@Reference(authors="J. C. Gower",
title="A comparison of some methods of cluster analysis",
booktitle="Biometrics (1967)",
url="https://doi.org/10.2307/2528417",
bibkey="doi:10.2307/2528417")
Centroid linkage — Unweighted Pair-Group Method using Centroids (UPGMC).

This is closely related to GroupAverageLinkage (UPGMA), but the resulting distance corresponds to the distance of the cluster centroids when used with squared Euclidean distance.

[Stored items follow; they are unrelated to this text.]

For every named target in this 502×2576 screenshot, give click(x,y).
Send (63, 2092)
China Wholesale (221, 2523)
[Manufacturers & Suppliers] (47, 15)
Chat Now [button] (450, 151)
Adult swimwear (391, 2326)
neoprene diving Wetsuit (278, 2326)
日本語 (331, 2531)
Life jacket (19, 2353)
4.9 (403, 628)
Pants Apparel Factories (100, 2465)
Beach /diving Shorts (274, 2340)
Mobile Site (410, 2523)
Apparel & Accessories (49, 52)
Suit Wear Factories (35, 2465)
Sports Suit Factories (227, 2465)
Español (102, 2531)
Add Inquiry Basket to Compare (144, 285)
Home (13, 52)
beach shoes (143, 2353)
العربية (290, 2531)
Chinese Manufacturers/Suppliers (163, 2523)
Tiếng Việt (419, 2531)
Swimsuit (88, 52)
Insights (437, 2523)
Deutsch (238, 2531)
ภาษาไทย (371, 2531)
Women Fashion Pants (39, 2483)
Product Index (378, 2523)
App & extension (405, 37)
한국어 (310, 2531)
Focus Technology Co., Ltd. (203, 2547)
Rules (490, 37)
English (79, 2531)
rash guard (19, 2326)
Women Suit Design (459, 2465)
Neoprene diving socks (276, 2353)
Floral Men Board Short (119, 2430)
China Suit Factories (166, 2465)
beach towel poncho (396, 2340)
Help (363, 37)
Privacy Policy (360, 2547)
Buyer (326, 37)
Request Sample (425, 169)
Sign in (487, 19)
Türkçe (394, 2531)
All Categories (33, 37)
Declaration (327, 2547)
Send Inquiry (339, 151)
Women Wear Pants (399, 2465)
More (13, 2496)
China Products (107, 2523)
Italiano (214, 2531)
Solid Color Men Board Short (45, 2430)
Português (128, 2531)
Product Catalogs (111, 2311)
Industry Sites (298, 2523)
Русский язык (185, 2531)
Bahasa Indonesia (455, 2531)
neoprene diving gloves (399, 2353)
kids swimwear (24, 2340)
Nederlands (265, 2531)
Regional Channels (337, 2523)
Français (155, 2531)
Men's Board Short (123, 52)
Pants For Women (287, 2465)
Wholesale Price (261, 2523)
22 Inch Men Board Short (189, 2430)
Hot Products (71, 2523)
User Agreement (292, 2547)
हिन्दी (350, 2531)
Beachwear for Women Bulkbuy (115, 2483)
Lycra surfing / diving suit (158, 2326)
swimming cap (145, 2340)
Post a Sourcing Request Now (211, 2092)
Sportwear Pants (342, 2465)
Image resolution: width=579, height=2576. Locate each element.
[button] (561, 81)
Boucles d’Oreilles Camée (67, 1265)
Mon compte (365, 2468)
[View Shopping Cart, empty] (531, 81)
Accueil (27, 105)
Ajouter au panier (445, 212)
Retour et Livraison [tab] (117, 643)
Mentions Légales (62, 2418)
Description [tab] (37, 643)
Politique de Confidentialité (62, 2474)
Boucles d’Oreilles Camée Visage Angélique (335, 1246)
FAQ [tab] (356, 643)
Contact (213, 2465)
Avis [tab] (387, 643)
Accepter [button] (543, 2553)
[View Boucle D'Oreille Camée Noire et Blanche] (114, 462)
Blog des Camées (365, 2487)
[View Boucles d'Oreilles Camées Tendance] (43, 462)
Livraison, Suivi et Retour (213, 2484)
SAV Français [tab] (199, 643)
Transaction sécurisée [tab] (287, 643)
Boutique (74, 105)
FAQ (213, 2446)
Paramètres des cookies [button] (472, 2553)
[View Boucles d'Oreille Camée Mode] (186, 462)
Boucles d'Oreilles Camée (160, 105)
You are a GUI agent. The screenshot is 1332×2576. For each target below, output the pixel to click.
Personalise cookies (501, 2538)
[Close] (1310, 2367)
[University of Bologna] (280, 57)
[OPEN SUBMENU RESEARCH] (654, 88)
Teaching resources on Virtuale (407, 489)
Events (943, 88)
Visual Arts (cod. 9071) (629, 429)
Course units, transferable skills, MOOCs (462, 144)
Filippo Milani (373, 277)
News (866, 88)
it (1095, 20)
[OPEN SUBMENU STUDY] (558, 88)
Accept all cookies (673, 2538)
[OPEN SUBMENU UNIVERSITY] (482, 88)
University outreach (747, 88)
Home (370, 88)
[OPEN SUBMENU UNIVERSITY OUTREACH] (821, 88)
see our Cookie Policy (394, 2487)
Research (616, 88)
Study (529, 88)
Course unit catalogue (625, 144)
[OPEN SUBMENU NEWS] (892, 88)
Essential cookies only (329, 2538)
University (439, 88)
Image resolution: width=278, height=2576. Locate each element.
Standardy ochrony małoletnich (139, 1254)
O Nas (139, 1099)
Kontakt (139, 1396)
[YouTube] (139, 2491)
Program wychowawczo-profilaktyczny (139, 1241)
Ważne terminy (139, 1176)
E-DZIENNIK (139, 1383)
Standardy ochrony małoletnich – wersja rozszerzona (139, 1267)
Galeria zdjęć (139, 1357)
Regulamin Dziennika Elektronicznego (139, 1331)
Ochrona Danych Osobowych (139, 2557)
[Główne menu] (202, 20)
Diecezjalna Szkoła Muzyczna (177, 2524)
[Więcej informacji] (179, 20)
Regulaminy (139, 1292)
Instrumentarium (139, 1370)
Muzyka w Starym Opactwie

For Lance-Williams, we can then obtain the following recursive definition: $d_{\text{UPGMC}}(A\cup B,C)=\tfrac{|A|}{|A|+|B|} d(A,C) + \tfrac{|B|}{|A|+|B|} d(B,C) - \tfrac{|A|\cdot|B|}{(|A|+|B|)^2} d(A,B)$

With squared Euclidean distance, we then get the cluster distance: $d_{\text{UPGMC}}(A,B)=||\tfrac{1}{|A|}\sum\nolimits_{a\in A} a, \tfrac{1}{|B|}\sum\nolimits_{b\in B} b||^2$ but for other distances, this will not generally be true.

Because the ELKI implementations use Lance-Williams, this linkage should only be used with (squared) Euclidean distance.

While titled "unweighted", this method does take cluster sizes into account when merging clusters with Lance-Williams.

While the idea of this method — at least for squared Euclidean — is compelling (distance of cluster centers), it is not as well behaved as one may think. It can yield so called "inversions", where a later merge has a smaller distance than an early merge, because a cluster center can be closer to a neighboring cluster than any of the individual points. Because of this, the GroupAverageLinkage (UPGMA) is usually preferable.

Reference:

J. C. Gower
A comparison of some methods of cluster analysis
Biometrics (1967): 623-637.

Since:
0.6.0
Author:
Erich Schubert